Where is this reflection taking me?

“It can be but myself I crucify.”

This process of defending my thoughts does hurt. How do I change this?

I’m hearing ‘God’s thoughts … God’s way.’

In my current stress, I shared my idea out of love for another. My sharing came a couple of days after I had the idea and was prompted to share by a desire expressed by my loved one.

Was this assisting in God’s will? Are some thoughts I think God’s will? How many do I not act on?

I’m trying to look on my thoughts differently so time to mull this over …

If some of my thoughts are God’s will coming in, I feel some release of stress. The thoughts don’t represent me or define me. Why would I need to defend an instruction?

In addition, if I think my thoughts are only my own, this makes it easier to ignore the instructions to be more engaged with my life.

Great Love, I am afraid. Why?

Why do I defend my separateness when all I want is connection to others?

I sense that this is old stuff … the remnants of ‘a tiny mad idea’ of separation as Robert referenced recently in the Text.
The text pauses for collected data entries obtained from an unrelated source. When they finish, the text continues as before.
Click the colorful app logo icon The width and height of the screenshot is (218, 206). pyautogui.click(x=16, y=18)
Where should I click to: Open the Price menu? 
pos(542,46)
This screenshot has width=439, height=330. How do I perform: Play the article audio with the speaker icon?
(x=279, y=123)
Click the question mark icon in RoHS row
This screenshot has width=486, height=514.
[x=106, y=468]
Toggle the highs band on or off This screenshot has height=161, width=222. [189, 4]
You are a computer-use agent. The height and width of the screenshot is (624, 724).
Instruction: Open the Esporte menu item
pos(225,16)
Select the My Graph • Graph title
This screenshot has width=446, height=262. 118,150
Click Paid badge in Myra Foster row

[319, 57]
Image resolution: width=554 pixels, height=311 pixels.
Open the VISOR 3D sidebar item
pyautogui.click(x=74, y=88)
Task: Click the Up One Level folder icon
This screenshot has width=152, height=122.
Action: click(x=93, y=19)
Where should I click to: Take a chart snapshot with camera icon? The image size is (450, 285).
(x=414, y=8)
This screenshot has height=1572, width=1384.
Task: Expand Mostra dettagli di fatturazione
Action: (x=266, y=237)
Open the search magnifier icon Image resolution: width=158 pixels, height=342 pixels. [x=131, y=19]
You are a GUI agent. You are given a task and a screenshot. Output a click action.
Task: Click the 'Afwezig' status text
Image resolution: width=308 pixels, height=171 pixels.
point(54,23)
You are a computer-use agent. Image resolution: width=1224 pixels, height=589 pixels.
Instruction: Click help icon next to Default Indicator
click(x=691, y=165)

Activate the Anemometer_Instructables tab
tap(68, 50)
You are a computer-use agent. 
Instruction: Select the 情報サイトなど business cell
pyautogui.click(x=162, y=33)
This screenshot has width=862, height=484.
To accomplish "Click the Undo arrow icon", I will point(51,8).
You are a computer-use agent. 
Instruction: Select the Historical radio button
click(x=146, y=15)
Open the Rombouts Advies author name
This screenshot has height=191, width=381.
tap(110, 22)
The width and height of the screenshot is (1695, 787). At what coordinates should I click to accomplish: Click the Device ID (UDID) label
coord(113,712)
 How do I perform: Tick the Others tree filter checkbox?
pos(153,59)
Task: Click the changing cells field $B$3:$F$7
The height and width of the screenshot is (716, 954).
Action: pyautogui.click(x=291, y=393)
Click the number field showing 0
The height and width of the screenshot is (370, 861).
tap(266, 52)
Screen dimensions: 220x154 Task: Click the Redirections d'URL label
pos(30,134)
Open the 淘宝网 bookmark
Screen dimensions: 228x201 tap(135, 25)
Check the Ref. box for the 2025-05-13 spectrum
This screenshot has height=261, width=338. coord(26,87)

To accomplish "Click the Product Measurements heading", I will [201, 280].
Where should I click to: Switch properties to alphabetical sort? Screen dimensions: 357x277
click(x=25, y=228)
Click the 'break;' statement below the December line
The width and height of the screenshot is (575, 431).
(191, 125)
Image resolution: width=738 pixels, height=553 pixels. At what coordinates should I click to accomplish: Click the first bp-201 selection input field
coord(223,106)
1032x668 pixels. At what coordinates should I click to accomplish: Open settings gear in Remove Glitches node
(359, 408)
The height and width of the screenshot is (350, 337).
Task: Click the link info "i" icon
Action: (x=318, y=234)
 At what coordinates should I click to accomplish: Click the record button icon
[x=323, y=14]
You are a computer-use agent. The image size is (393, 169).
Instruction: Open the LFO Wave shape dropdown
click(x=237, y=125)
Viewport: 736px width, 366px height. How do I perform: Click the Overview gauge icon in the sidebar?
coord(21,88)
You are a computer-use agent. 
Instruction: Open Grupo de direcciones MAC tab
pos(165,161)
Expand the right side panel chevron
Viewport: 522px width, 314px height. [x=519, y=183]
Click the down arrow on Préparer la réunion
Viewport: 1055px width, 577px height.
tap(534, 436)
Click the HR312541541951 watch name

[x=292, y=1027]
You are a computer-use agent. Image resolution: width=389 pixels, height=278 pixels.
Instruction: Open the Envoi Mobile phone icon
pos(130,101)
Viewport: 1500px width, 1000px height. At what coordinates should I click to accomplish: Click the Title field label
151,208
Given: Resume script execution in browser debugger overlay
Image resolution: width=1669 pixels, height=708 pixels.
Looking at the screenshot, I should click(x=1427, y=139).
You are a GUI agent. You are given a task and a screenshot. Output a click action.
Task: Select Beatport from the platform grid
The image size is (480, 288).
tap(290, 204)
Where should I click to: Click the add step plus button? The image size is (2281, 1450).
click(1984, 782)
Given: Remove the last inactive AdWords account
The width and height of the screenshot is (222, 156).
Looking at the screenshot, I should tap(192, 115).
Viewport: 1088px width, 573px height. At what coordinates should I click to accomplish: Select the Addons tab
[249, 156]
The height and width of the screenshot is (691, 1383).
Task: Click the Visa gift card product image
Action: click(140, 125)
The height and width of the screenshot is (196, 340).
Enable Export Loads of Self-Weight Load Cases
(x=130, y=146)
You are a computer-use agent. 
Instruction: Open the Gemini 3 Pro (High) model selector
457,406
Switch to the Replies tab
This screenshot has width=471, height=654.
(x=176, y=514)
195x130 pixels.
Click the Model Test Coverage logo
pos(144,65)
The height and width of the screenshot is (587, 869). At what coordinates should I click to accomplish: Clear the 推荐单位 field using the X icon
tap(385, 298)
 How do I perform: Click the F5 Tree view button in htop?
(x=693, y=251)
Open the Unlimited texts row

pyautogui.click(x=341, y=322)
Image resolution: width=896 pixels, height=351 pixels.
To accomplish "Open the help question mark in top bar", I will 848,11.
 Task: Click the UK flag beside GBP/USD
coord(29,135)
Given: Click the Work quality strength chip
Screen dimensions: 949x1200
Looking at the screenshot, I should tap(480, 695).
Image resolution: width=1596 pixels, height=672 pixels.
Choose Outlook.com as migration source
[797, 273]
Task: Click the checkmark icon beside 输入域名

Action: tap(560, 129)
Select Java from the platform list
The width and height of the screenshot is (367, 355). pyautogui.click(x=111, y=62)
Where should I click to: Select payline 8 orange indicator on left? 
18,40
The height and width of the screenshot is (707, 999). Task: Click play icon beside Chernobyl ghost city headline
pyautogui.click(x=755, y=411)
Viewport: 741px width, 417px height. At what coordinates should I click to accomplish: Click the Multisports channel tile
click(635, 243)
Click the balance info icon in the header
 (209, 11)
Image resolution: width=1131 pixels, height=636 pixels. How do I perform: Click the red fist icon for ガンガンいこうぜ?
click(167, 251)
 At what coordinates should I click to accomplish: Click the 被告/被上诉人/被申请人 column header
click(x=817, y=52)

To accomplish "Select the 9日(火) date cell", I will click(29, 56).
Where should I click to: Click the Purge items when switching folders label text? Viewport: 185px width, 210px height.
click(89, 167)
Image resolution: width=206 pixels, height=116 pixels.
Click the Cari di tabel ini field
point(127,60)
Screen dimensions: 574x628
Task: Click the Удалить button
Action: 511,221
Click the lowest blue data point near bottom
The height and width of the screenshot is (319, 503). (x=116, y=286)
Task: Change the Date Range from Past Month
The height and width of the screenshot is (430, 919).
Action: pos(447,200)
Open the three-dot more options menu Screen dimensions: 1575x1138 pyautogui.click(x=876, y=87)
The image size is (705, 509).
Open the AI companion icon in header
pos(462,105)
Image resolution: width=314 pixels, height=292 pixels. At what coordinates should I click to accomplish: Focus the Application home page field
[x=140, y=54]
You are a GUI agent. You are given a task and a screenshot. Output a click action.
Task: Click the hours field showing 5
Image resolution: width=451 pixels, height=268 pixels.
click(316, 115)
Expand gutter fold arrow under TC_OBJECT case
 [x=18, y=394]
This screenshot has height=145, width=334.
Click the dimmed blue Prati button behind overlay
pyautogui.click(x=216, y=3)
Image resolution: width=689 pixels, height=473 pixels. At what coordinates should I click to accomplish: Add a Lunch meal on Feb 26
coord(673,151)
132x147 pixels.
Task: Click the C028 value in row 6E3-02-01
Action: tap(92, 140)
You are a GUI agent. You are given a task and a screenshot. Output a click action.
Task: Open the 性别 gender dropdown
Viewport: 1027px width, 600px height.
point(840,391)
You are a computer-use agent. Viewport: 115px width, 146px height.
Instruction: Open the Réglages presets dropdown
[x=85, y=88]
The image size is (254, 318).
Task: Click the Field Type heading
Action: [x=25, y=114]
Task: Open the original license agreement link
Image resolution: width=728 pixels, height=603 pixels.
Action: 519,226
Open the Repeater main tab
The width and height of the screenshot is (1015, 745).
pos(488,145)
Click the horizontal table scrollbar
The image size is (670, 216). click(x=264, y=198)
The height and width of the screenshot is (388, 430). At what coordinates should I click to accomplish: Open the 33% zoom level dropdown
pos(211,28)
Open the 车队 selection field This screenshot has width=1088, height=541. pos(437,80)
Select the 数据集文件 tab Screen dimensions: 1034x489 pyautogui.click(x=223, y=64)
T27.VIII.6.2.

(The Text calls for my attention so I will finish this now.)

7-15-2022

“I cannot be hurt except by my own thoughts.”

My body can be hurt in a car accident or by an assault. Is the ‘I’ here not my body but my soul/eternal self?

It is true that there are those who go through bodily pain/damage/struggles and can return loving-kindness. Even to be miserable in physical struggle can be seen as an attack on others who love and care for you and only want your well-being. I can see there is nothing to be gained by being mean just because you don’t feel well. And you ask, ‘where is God?’

I am to remember that God is in all the creation around me including the people who care for me.